« Ma très grande mélancolie arabe. »

Lamia Ziadé, auteure libanaise, explore son Orient natal dans les traumatismes, les déchirements et les stigmates.

 

C’est au Liban que se déroule la longue déambulation de Lamia Ziadé : en voiture, vers Tyr et le Sud Liban, l’ancien camp de Khiam, puis retour à Beyrouth, la place Riad el-Solh, Chatila… Une promenade historique, et aussi politique, dans laquelle l’auteure plonge dans les siècles anciens, mais surtout les temps très récents. Elle construit avec ce roman graphique une longue liste, subjective, engagée, souvent dérangeante, des « martyrs », hommes et femmes, résistants ou terroristes. Simple mais efficace, on peut parfois être simultanément bouleversé, passionné, heurté, troublé ; mais on suit toujours l’auteure dans son itinéraire. Se dégage une grande émotion de ces mille destins tragiques que racontent le livre, l’on ne peut nier la puissance émotive des illustrations et leur façon de faire surgir tout un monde oublié.
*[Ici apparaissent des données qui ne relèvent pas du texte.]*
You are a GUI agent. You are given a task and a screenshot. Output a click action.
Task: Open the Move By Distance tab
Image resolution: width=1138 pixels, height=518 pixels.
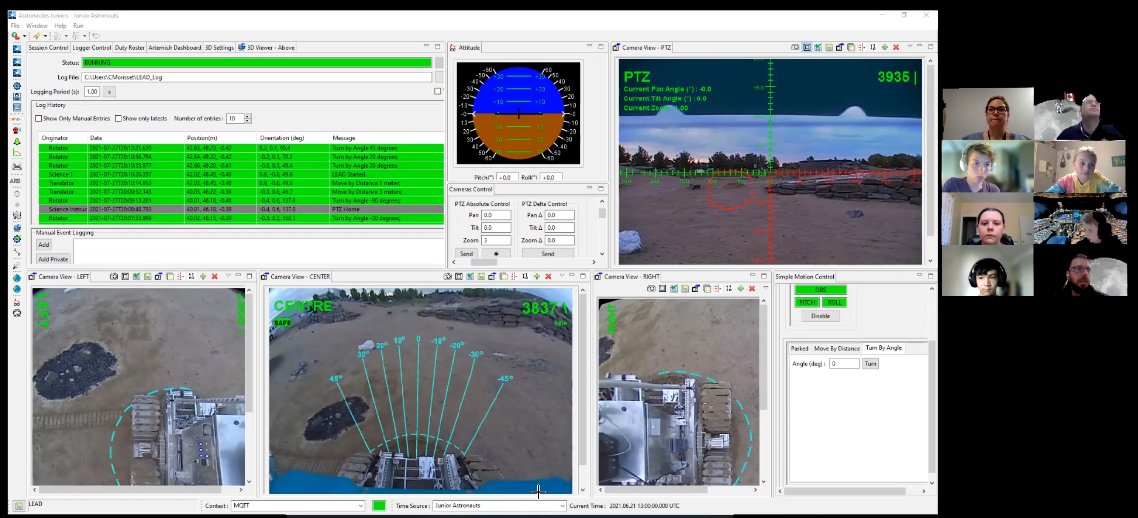pos(837,348)
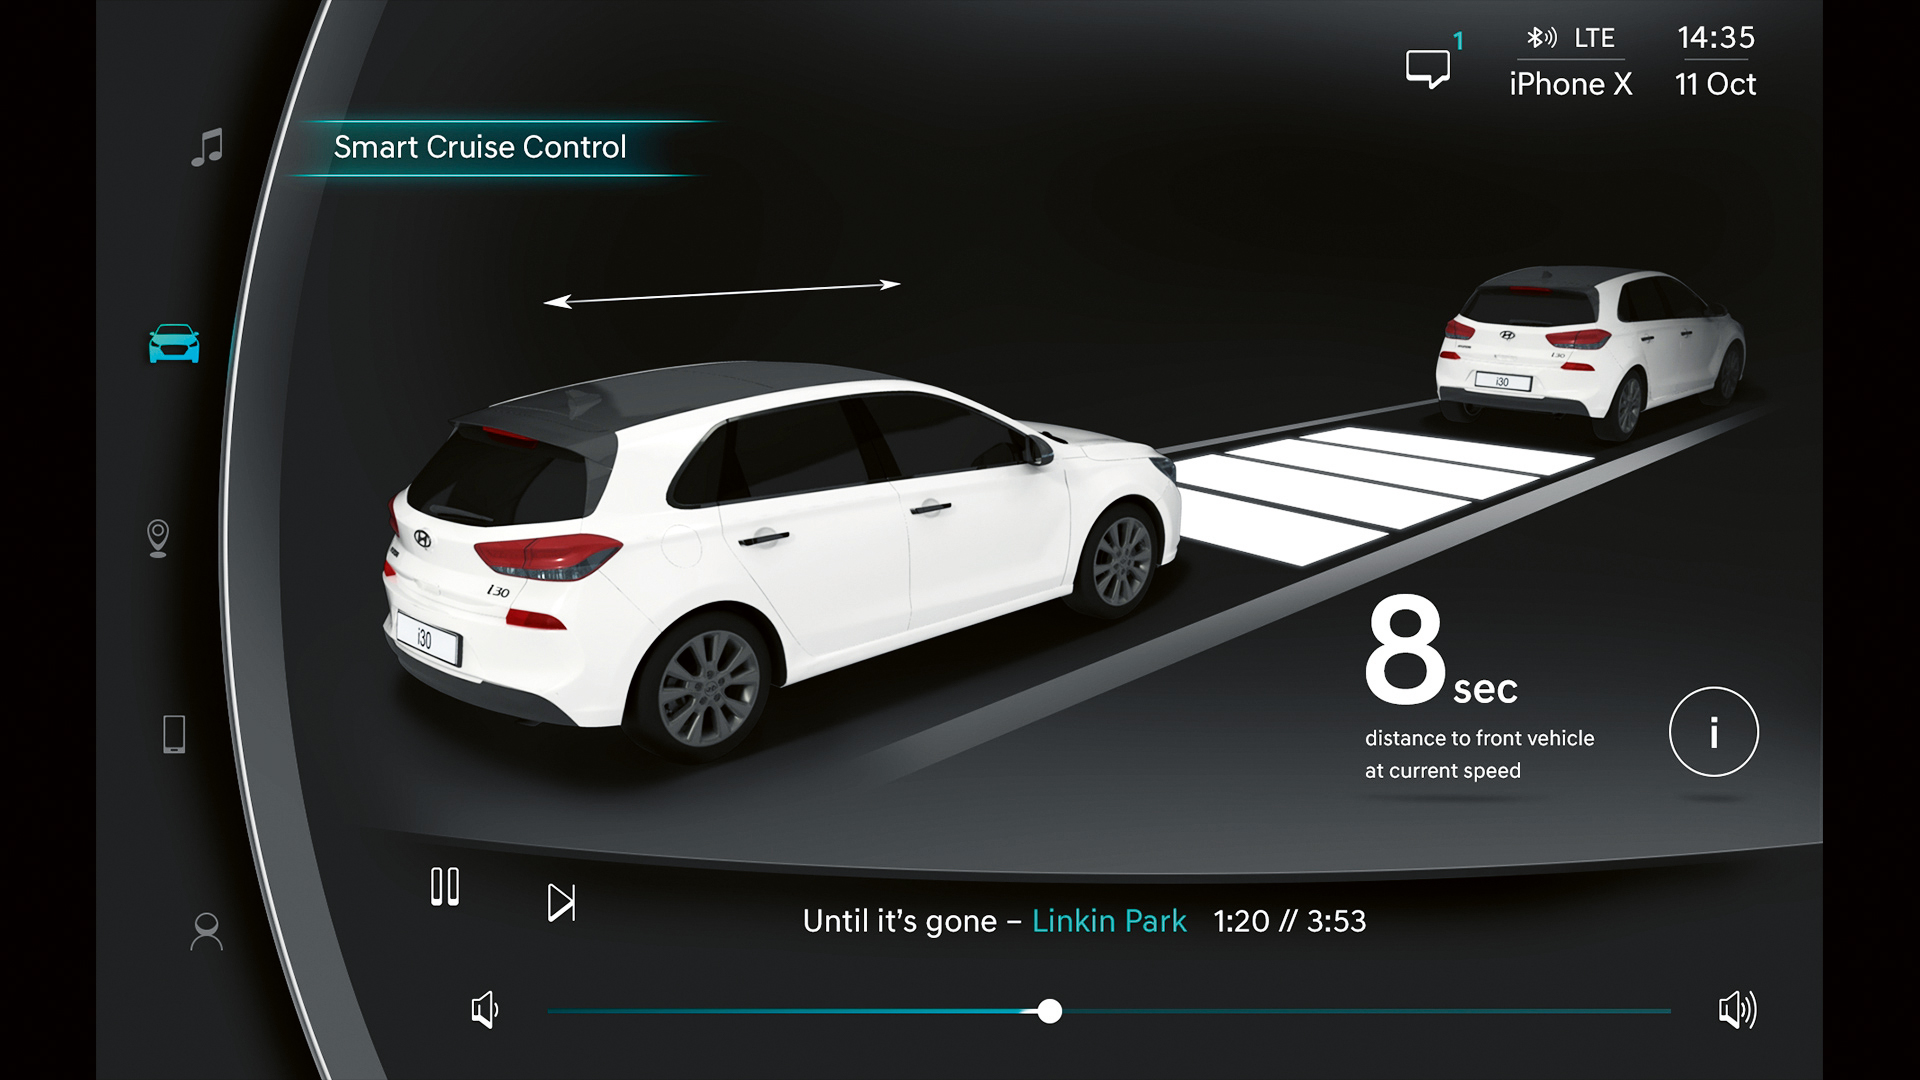Viewport: 1920px width, 1080px height.
Task: Tap the Bluetooth status icon
Action: (x=1541, y=38)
L’auteure s’efforce par son livre de déconstruire certains clichés:

 

« Cette façon de présenter les choses. L’Occident serait le bien et là-bas un lieu où tout le monde n’a pas la clairvoyance et la tolérance des Occidentaux. Je commençais à en avoir ras-le bol alors j’ai voulu raconter les choses vues de là-bas. »

 

Et pour cette auteure, il était fondamental de s’en tenir aux faits: elle cite donc directement la presse locale afin de mieux transposer dans son livre les évènements tels qu’ils ont été ressentis là-bas et ainsi mieux démontrer que les héros, d’un pays à l’autre, diffèrent… De ce travail titanesque, l’illustratrice prend conscience de beaucoup de choses (et nous invite à y réfléchir) jusqu’à modifier parfois son regard, par exemple sur la façon dont, au Liban, les religions cohabitent : « Il y a encore dix ans, j’en avais assez de ce pays où tout est décidé selon la religion des gens et j’aurais milité pour un Liban laïque. J’en suis revenue ». Bien que parfois critique envers l’Europe et des Etats-Unis au Proche-Orient, l’auteure fait toujours en sorte de ne pas être considérée, à tort, d’anti-occidentalisme, et ne fait que transposer des faits historiques, journalistiques.

 

 

Une femme engagée: Lamia Ziadé.

Née au Liban en 1968, elle a 7 ans lorsque la guerre civile libanaise éclate, en 1975. Elle reste à Beyrouth jusqu’à ses 18 ans, et l’obtention de son bac, malgré le conflit. Elle part ensuite poursuivre des études d’arts graphiques à Paris, tout en revenant régulièrement au Liban, bien que son pays soit enlisé dans la guerre et que la vie y soit difficile. Le conflit israélo-libanais de 2006 et l’invasion du Liban la choquent profondément et la décident à écrire « Bye bye Babylone : Beyrouth 1975-1979 », un roman en textes et en images, sur son enfance et sur la guerre civile entre libanais, conservateurs chrétiens et palestino-progressistes musulmans. En 2015, un autre ouvrage est publié, « Ô nuit, ô mes yeux », mêlant de la même façon textes et images, et consacré cette fois au Caire, de l’entre-deux-guerres aux années 1970.

 

 

 

  • « Ma très grande mélancolie arabe » de Lamia Ziadé, Editions P.O.L, 414 pages, 36 €.